In This Story
The first floor of Vernon Smith Hall has been converted into an innovation pilot space, foreshadowing work that will be done in George Mason University’s new Arlington Campus building.
Liza Wilson Durant, associate dean for strategic initiatives and community engagement in Mason’s College of Engineering and Computing, calls the space, which opened in May, “proof of concept. This is to be a microcosm of the new digital innovation headquarters and to mimic the ecosystem we will create in that building.”
The pilot space is home to two research labs and the Antonin Scalia Law School’s Innovation Law Clinic, where teams of students will provide free legal counseling to entrepreneurs, creators and inventors from the university’s internal and external communities.
As a managing member of the Cybersecurity Manufacturing Innovation Institute (CyManII), Mason is leading CyManII’s East Coast headquarters, which will be housed in the new building.
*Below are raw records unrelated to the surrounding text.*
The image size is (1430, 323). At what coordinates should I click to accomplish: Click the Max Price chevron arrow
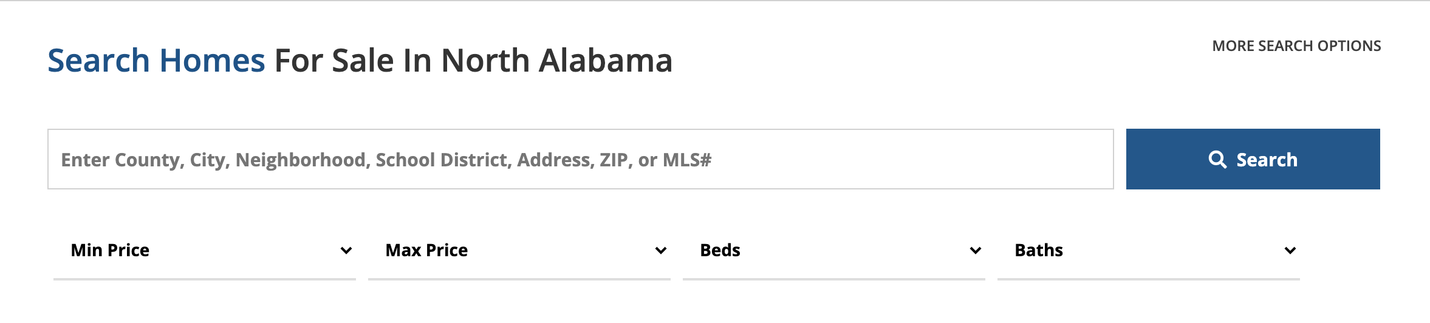point(661,251)
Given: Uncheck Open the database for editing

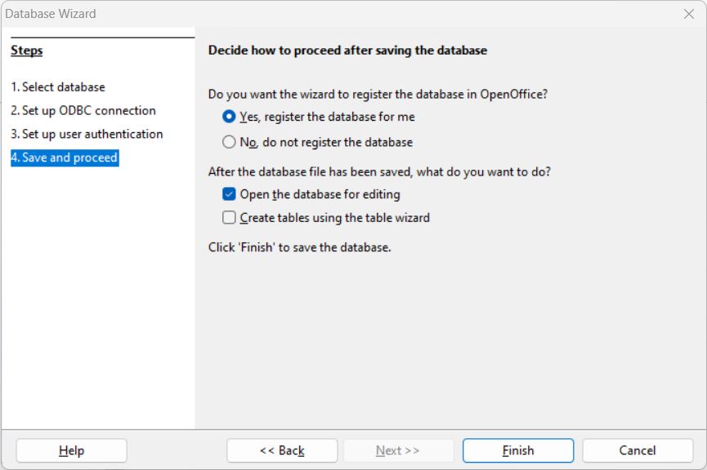Looking at the screenshot, I should point(230,194).
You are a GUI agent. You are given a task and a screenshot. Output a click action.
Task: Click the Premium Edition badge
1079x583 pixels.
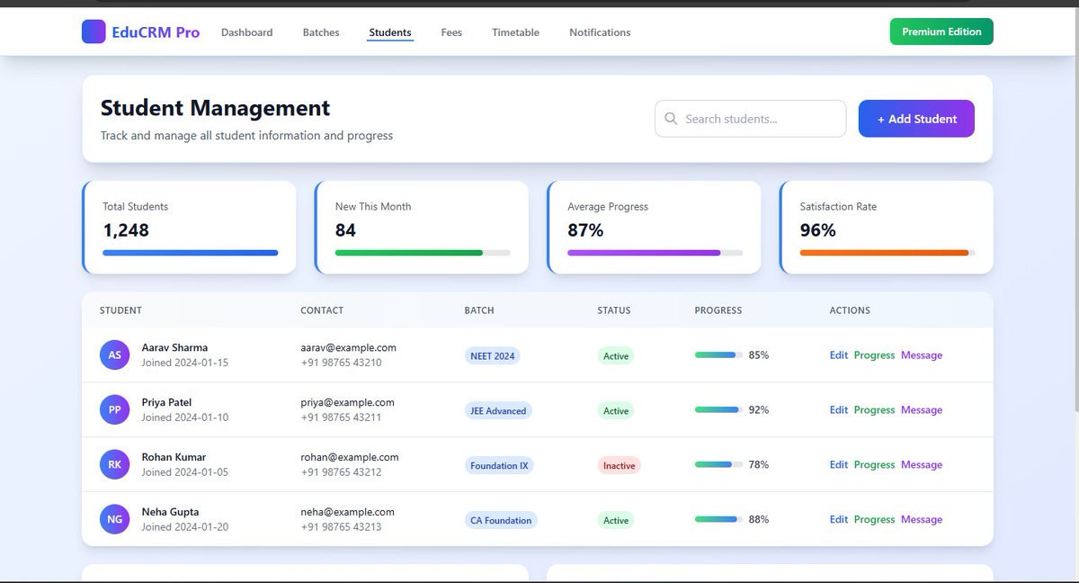941,31
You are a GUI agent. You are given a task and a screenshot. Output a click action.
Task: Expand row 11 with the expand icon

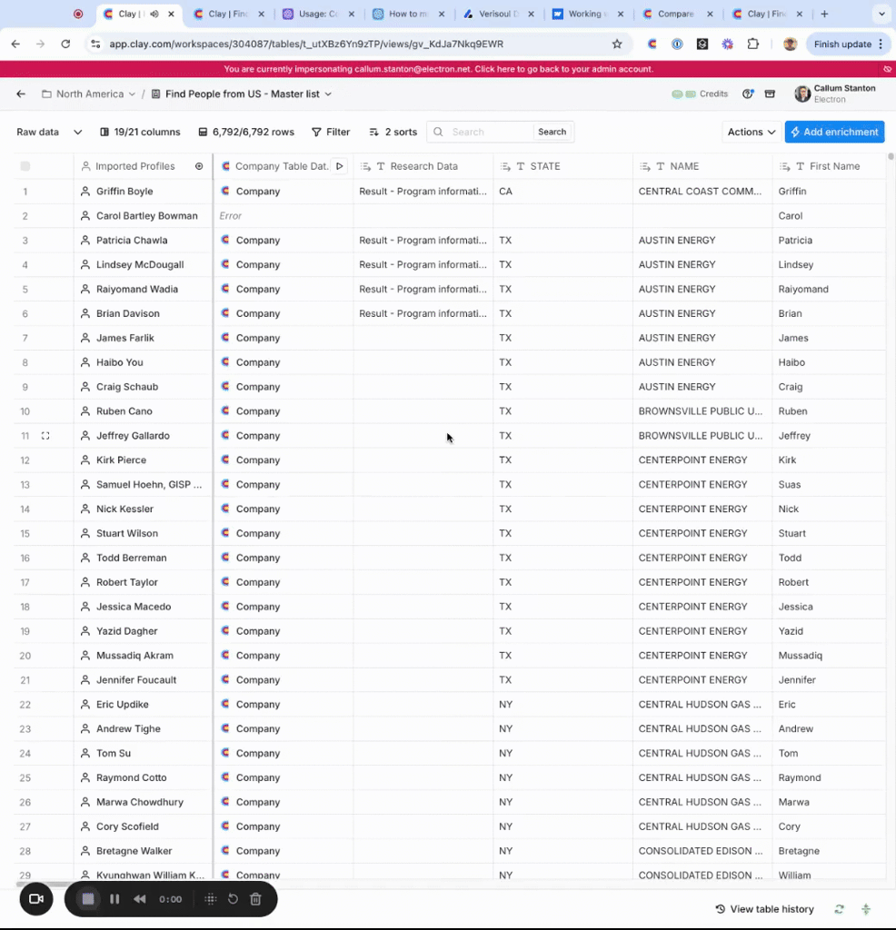45,436
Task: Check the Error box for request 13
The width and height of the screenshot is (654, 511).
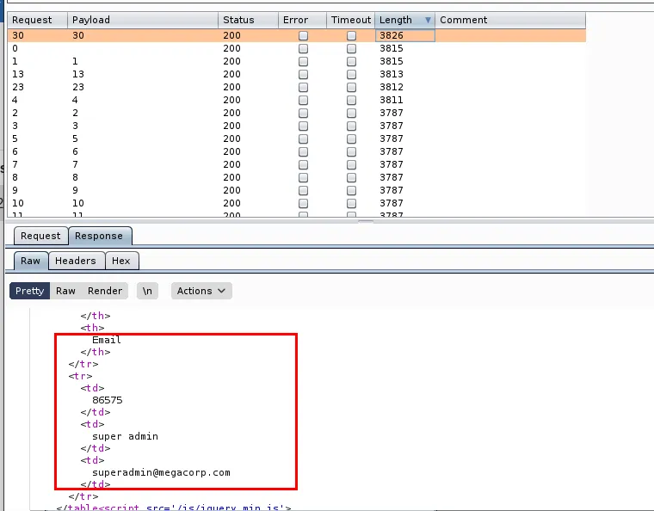Action: point(303,75)
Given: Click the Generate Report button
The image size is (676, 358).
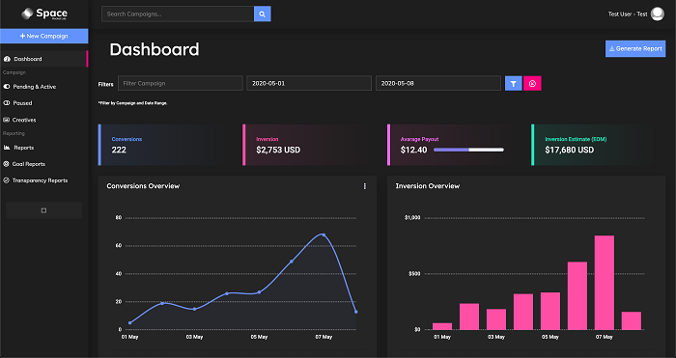Looking at the screenshot, I should 635,48.
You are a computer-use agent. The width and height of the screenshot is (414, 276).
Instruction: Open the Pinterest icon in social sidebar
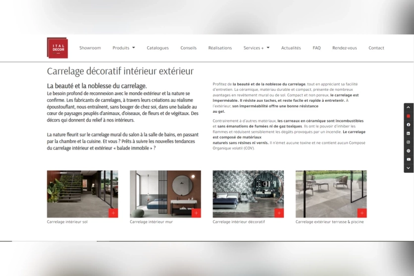(x=409, y=151)
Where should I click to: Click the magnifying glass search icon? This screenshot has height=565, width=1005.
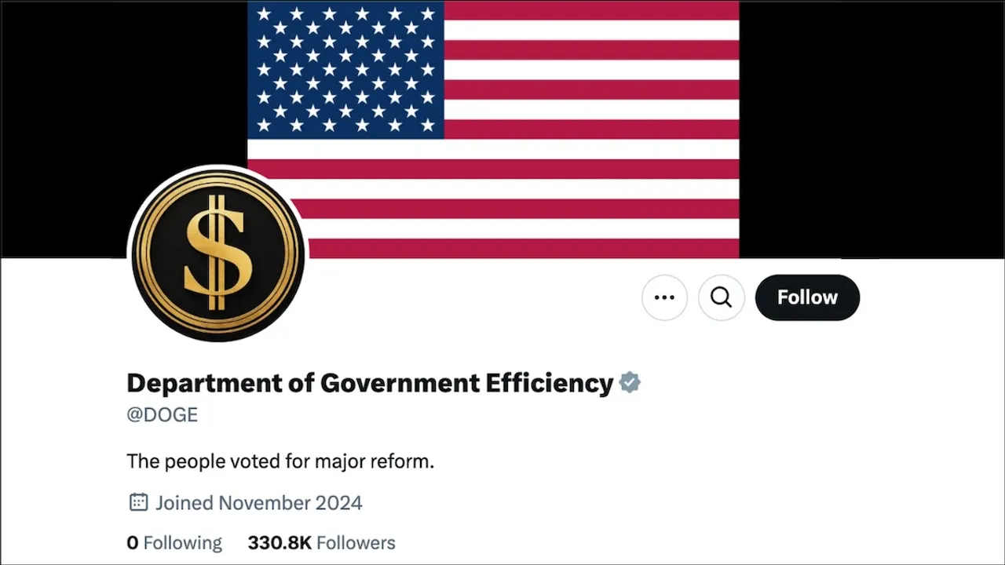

The CyManII Research Lab in the pilot space is occupied by graduate students working to test emerging cybersecurity and advanced manufacturing technologies and products.
Computer science PhD student Daniel Delannes-Molka is setting up the “Skill Boss” conveyor system. The system is a miniaturized version of the type of manufacturing system used in Smart Manufacturing. When complete, wirelessly controlled robots will perform tasks, and the programmer can test the system for cyber-vulnerabilities. Photo by Ron Aira/Creative Services
Mason also leads the Northern Virginia Node of Virginia’s Commonwealth Cyber Initiative (CCI). The CCI Living Innovation Lab in the pilot space is a 5G testbed for researchers working on autonomous vehicles, energy grid security and manufacturing security. CCI university and corporate partners are expected to collaborate on research in this lab.
The space also houses a classroom, meeting rooms and collaboration spaces, drop-in office space for administrators from the Office of Technology Transfer and other areas, and an area for industry partners who want to co-locate in the new innovation ecosystem.
“The pilot space empowers [the Institute for Digital InnovAtion (IDIA)] to work closely with corporate and public sectors, match their R&D needs with hundreds of our talented faculty, and create opportunities for them to engage with our students," said Kamaljeet Sanghera, interim executive director of IDIA, who is also a founding member of the Virginia Governor's STEM commission.
The new Arlington Campus building will feature up to 360,500 square feet of new space dedicated to producing the next generation of Northern Virginia’s technology workforce, both for the public and private sectors. The new building will be a mixed-use, multi-tenant space adjacent to Mason’s existing presence in Virginia Square, and it will house faculty from across the university who are engaged in research with the IDIA and serve as home to graduate programs in the new School of Computing.
Construction is slated to begin in spring 2022, and the building is scheduled to open in summer 2025.